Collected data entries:
______________________________

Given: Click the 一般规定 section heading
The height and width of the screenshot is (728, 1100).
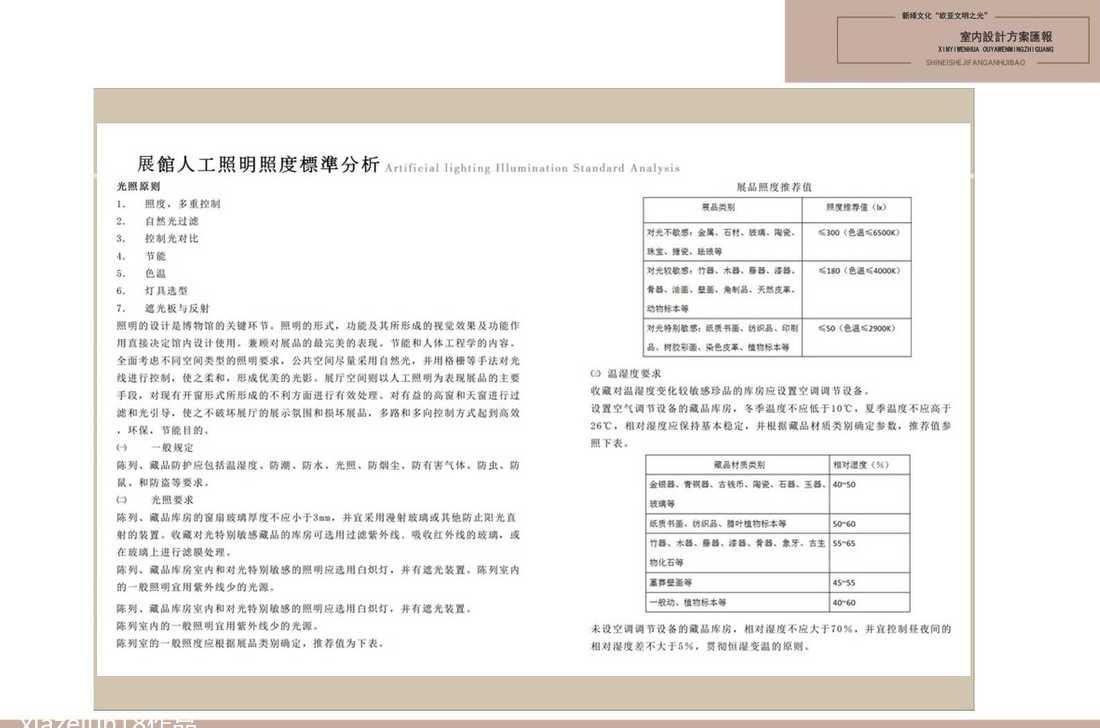Looking at the screenshot, I should click(172, 449).
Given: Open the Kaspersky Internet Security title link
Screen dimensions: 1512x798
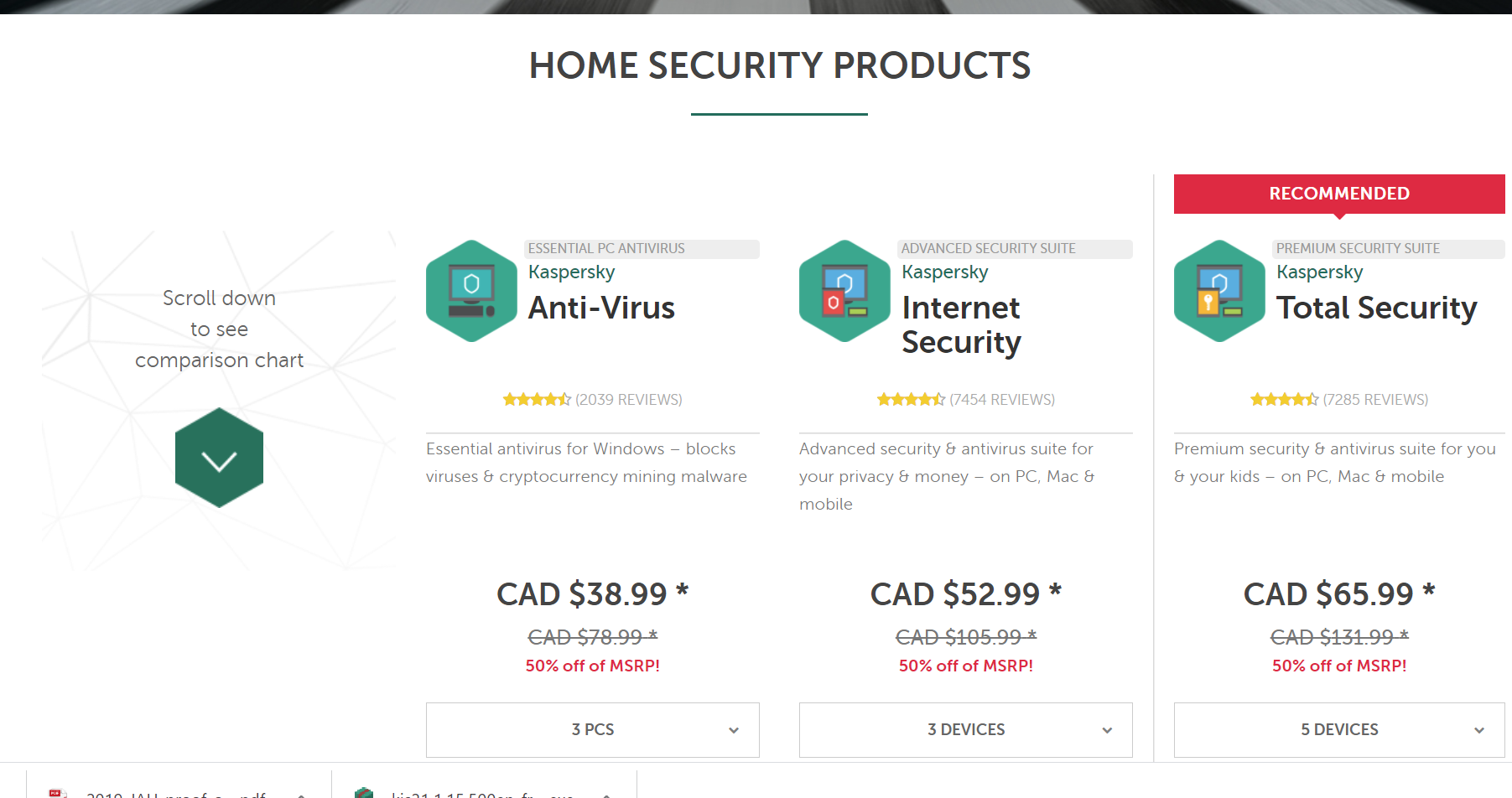Looking at the screenshot, I should click(x=961, y=324).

______________________________

All of the lines above should be copied exactly, apart from the pictures.

Given: Click the 一般规定 section heading
The height and width of the screenshot is (728, 1100).
Looking at the screenshot, I should click(172, 449).
Given: Open the Kaspersky Internet Security title link
Screen dimensions: 1512x798
Looking at the screenshot, I should click(x=961, y=324).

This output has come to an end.